__INPUT MATERIAL__

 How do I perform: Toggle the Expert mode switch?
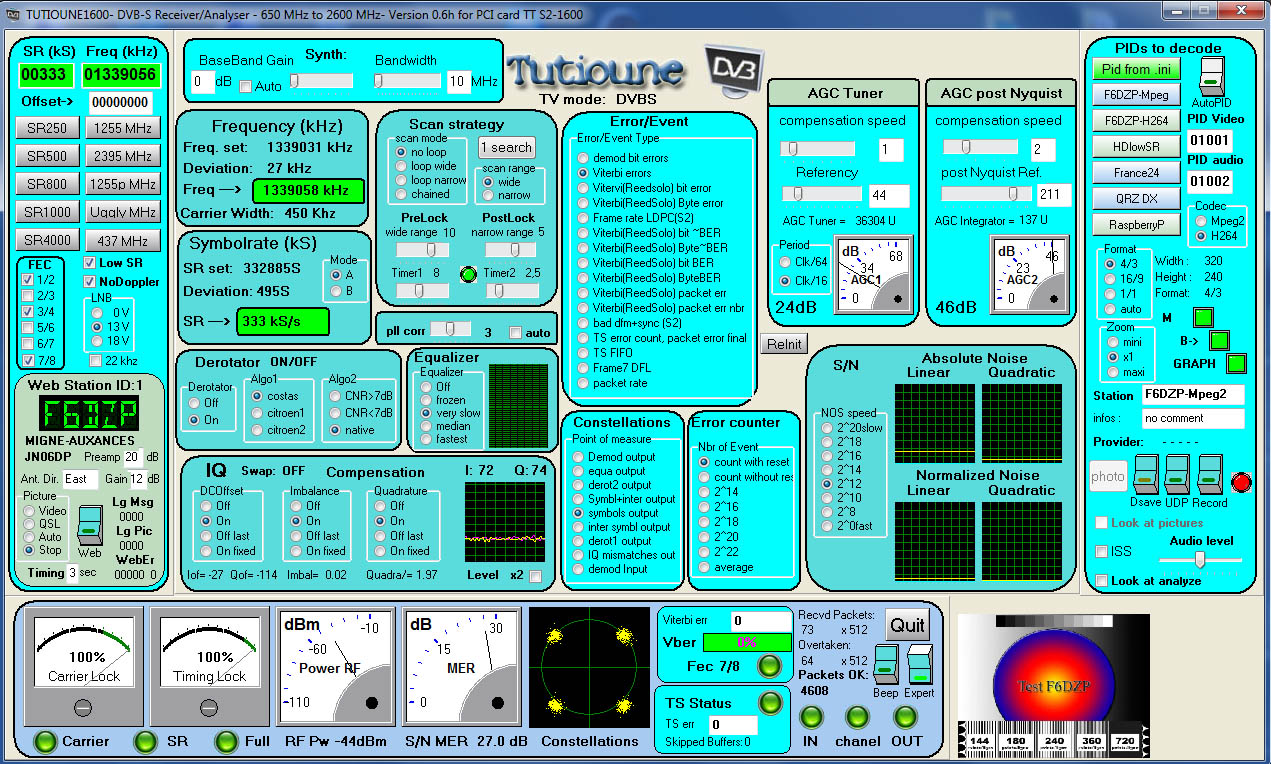pyautogui.click(x=919, y=664)
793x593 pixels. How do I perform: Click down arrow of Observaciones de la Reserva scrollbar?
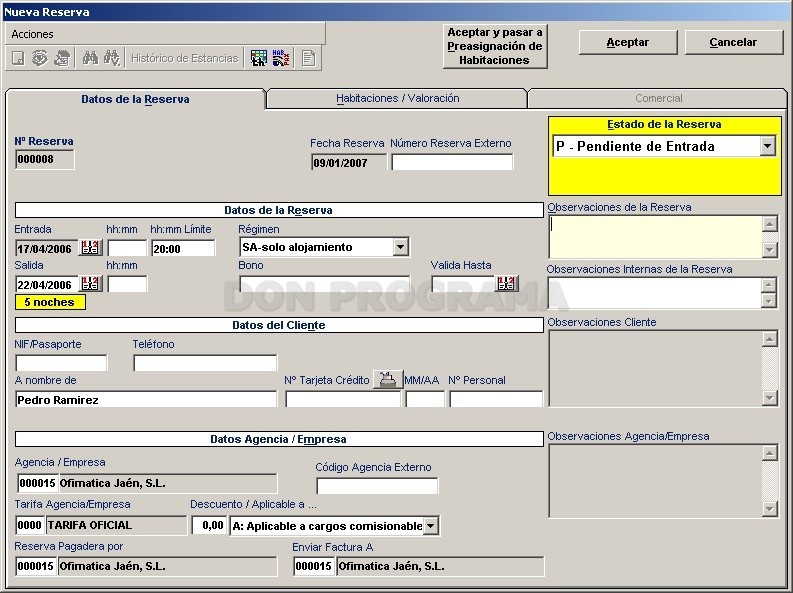pos(769,249)
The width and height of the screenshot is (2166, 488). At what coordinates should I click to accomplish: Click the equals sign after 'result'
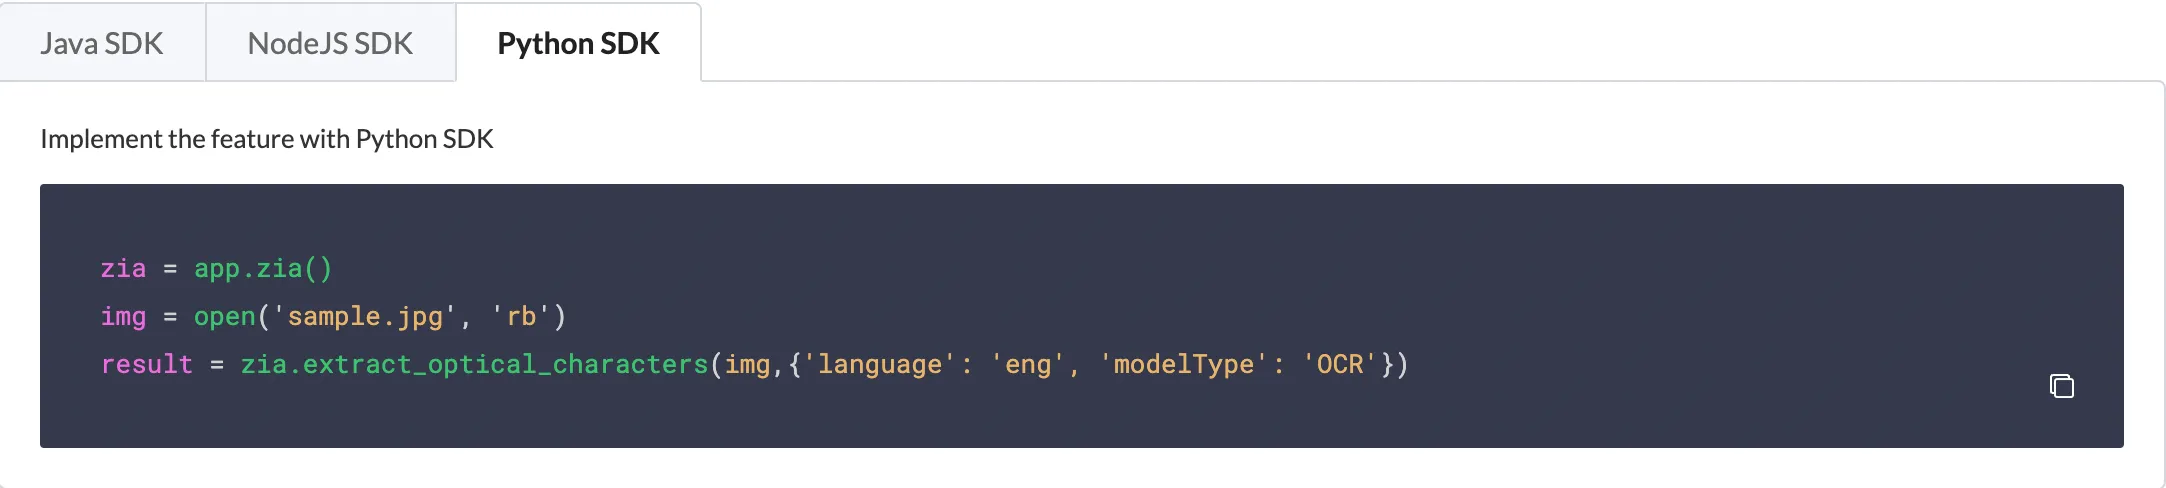(217, 365)
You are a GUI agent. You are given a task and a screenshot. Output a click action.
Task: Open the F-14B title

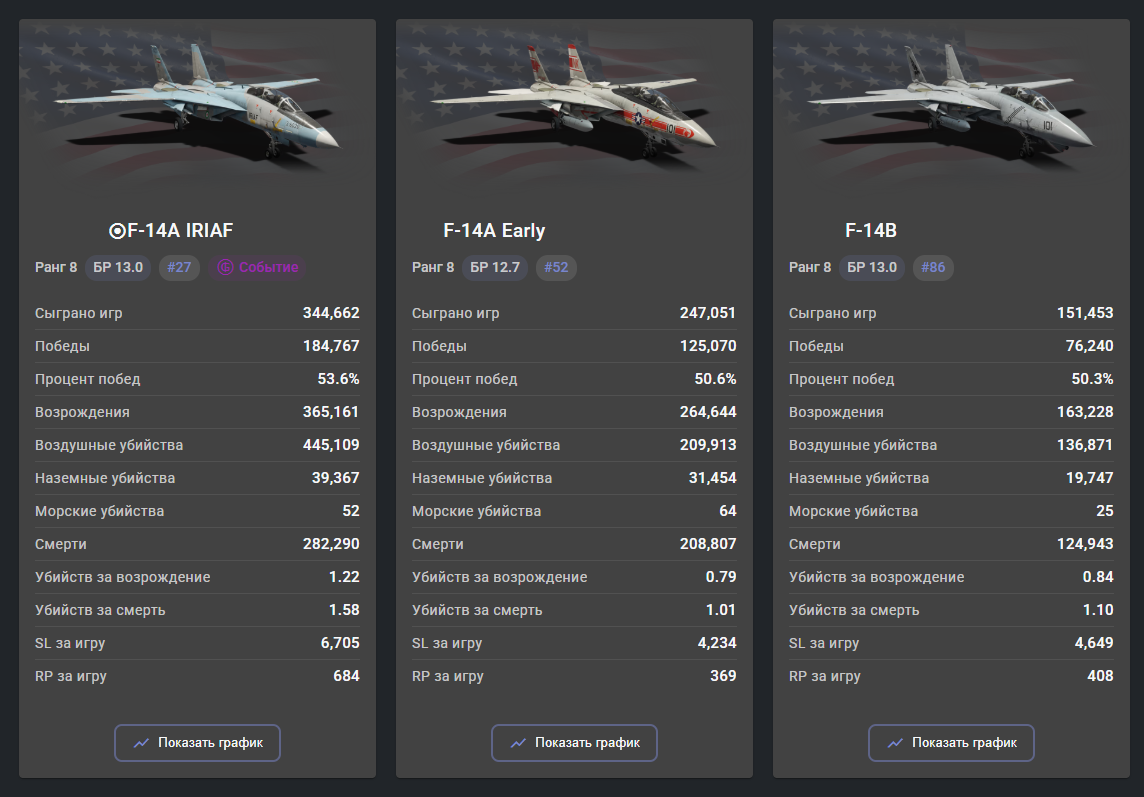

__WORK REQUEST__
Leaving out all pictures, retype exactly the lines that run from the one containing "You are a GUI" through the last line of the material.

__ANSWER SECTION__
You are a GUI agent. You are given a task and a screenshot. Output a click action.
Task: Open the F-14B title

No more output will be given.